--- Supplied data ---

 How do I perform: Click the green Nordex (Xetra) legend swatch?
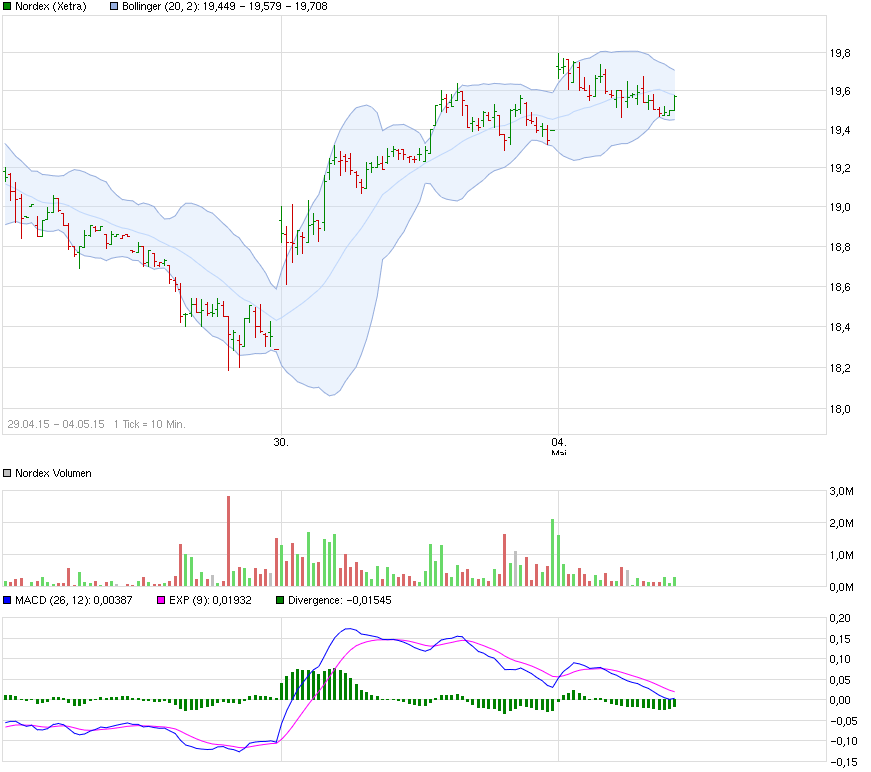tap(8, 7)
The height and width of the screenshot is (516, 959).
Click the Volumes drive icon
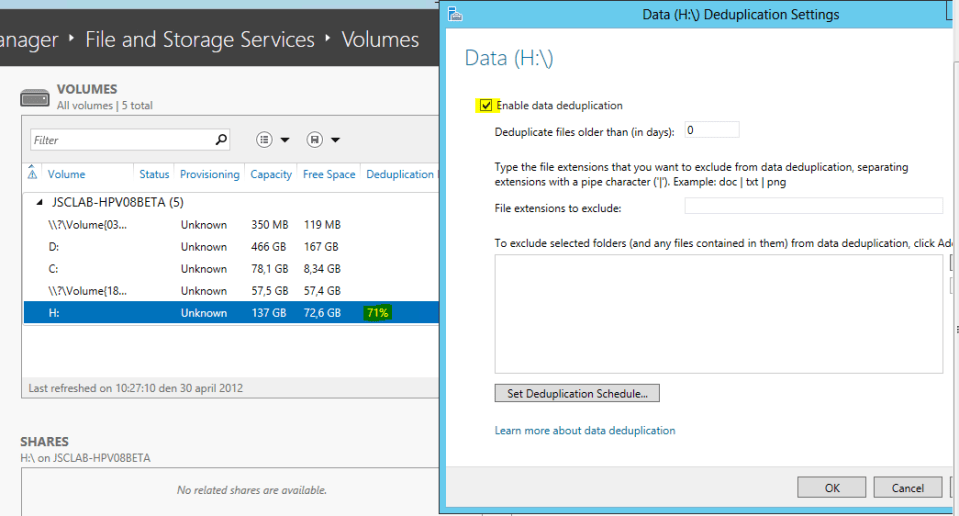click(x=35, y=97)
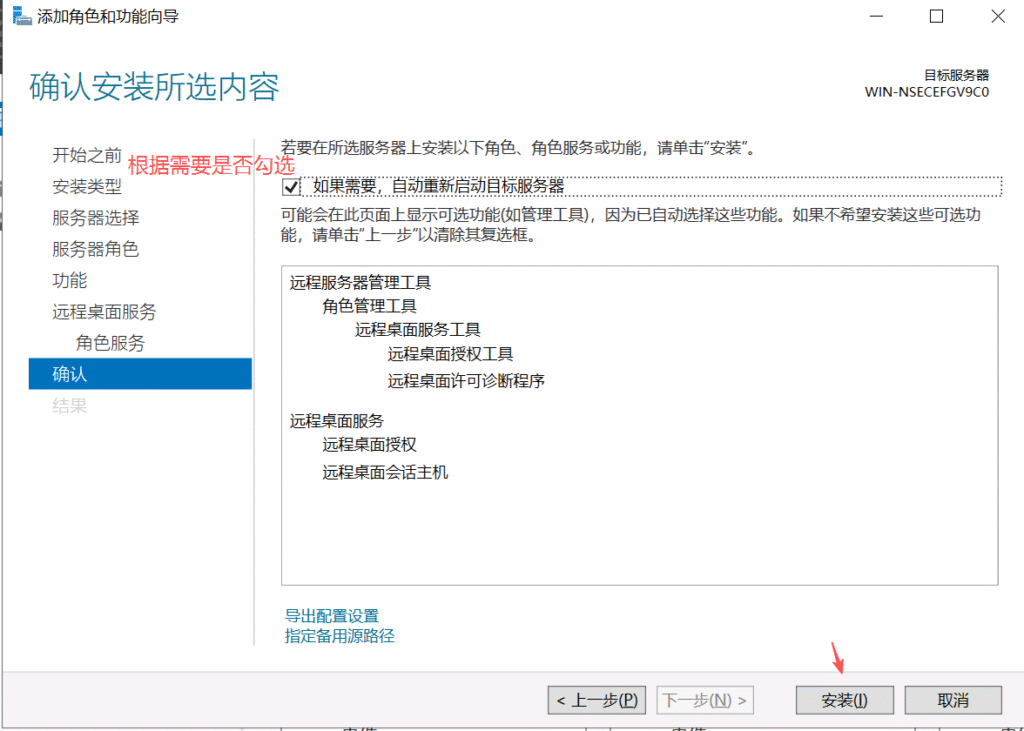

--- Task details ---
Retype the listing exactly and drop the pictures.

--- Result ---
 How do I perform: Click the green Nordex (Xetra) legend swatch?
tap(8, 7)
The height and width of the screenshot is (516, 959).
Click the Volumes drive icon
click(x=35, y=97)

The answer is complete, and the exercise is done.